• Exercise aim:
Only the lines from the beginning of the listing below through the line with "Click the magnifying glass search button" belong in the answer; please print them exactly and drop the pictures.

*** Listed records Section Begins ***

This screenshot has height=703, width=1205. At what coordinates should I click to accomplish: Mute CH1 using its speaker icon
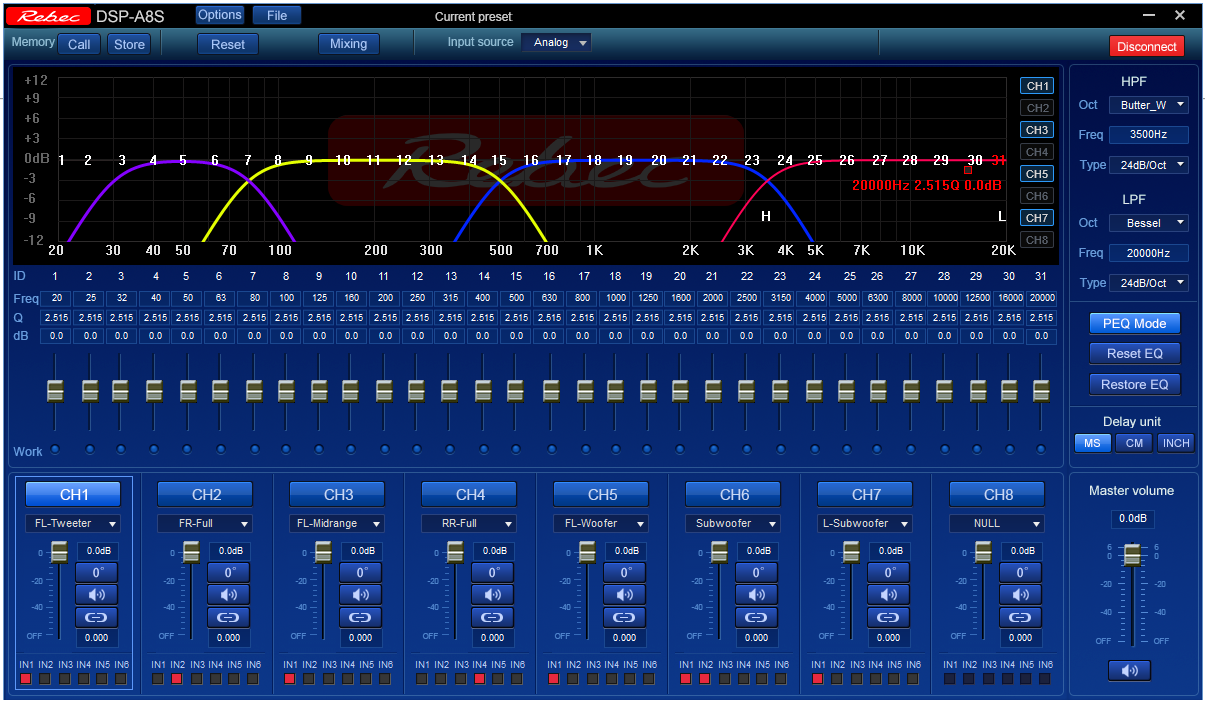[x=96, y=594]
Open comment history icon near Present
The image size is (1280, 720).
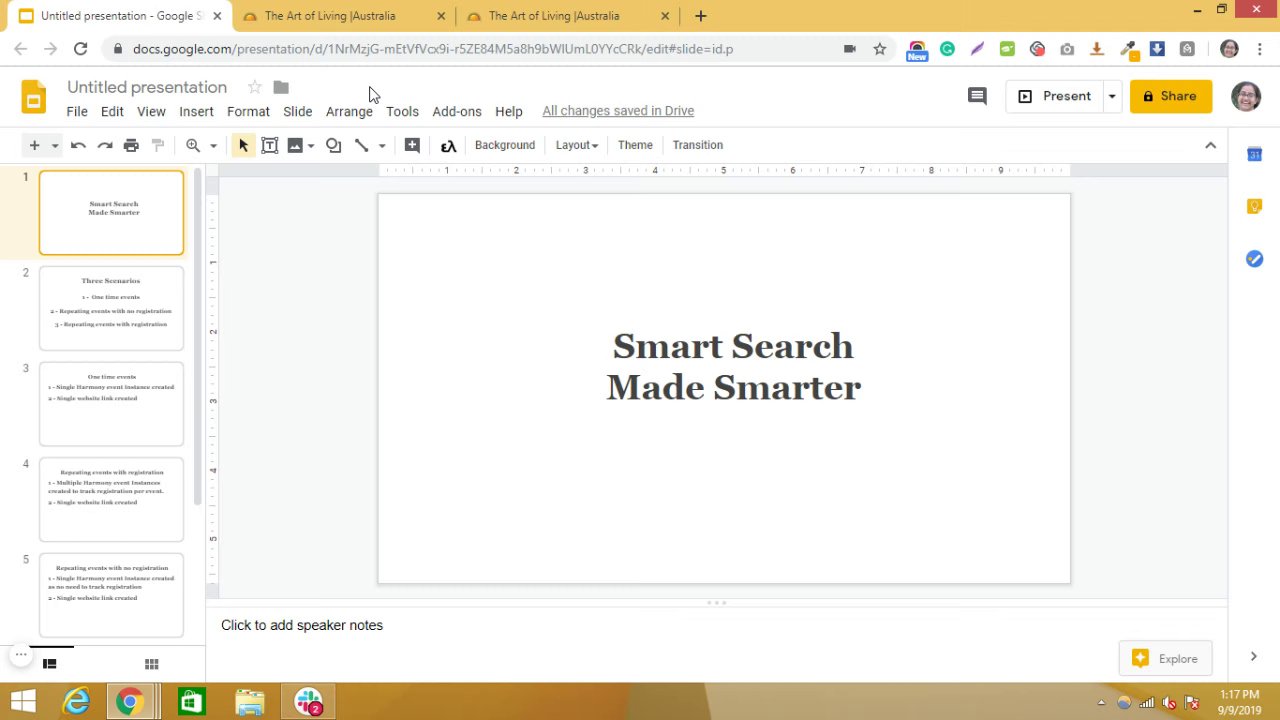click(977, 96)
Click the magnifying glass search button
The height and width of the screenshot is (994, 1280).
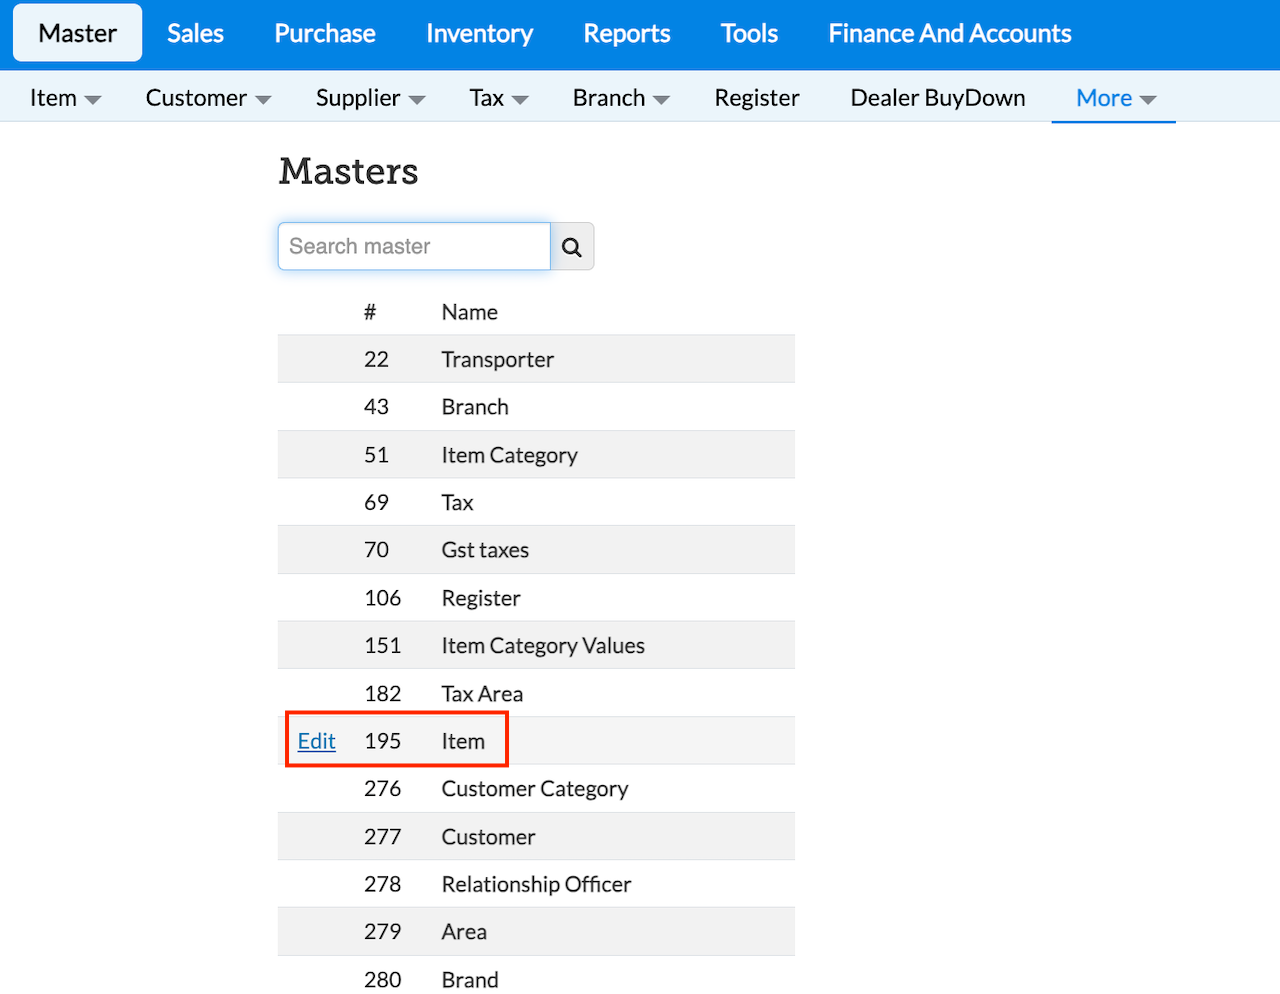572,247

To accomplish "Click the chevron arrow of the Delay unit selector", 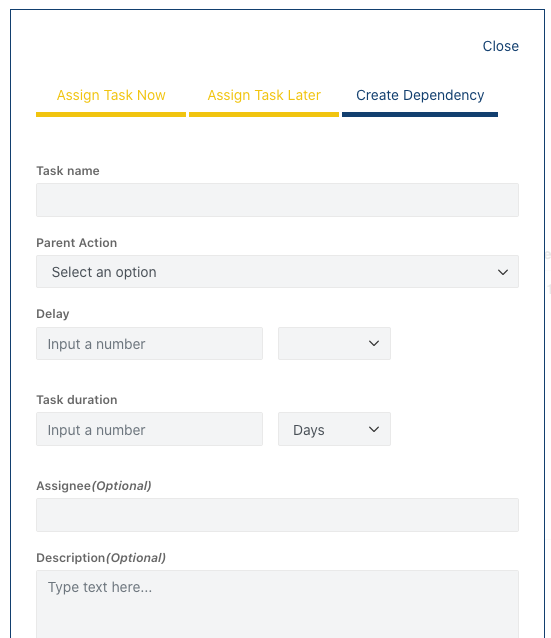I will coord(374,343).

*** Listed records Section Ends ***

• Finished exercise:
This screenshot has height=703, width=1205. At what coordinates should I click to accomplish: Mute CH1 using its speaker icon
[x=96, y=594]
Open comment history icon near Present
The image size is (1280, 720).
click(977, 96)
Click the magnifying glass search button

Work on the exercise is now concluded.